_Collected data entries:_
____________________

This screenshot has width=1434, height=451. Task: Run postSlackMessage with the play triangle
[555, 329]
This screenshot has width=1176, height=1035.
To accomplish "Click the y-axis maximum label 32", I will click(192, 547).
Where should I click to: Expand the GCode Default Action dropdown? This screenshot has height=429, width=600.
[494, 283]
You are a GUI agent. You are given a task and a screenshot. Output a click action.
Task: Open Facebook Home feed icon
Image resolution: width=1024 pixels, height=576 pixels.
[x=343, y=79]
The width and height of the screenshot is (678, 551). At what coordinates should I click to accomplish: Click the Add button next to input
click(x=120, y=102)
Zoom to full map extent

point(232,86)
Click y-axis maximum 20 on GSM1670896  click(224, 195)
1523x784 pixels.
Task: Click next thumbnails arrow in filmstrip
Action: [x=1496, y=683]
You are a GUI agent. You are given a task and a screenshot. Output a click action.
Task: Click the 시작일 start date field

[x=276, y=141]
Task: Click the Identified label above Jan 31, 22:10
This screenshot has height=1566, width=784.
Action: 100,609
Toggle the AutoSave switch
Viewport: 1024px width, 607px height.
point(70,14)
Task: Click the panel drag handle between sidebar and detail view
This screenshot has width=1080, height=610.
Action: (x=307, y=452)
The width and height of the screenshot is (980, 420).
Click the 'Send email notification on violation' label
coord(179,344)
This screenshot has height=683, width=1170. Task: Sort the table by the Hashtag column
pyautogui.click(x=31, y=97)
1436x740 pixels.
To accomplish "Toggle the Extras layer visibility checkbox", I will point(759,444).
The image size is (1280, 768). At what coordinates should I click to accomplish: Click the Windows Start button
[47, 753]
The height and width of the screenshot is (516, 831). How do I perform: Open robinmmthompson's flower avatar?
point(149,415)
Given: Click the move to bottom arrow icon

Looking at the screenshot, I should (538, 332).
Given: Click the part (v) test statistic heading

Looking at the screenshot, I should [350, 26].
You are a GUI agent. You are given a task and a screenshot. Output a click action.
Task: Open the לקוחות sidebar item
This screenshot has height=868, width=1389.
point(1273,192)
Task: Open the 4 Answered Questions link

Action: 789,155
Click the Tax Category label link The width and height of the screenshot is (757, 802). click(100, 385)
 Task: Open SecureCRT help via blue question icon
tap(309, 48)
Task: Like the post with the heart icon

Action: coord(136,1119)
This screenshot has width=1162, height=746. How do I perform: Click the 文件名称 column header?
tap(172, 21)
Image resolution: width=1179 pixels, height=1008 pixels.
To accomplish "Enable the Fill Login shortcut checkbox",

____________________

_Work required:_ From the entries, copy every line in which the word "checkbox" occurs.

_Completed exercise:_
To accomplish "Toggle the Extras layer visibility checkbox", I will point(759,444).
To accomplish "Enable the Fill Login shortcut checkbox",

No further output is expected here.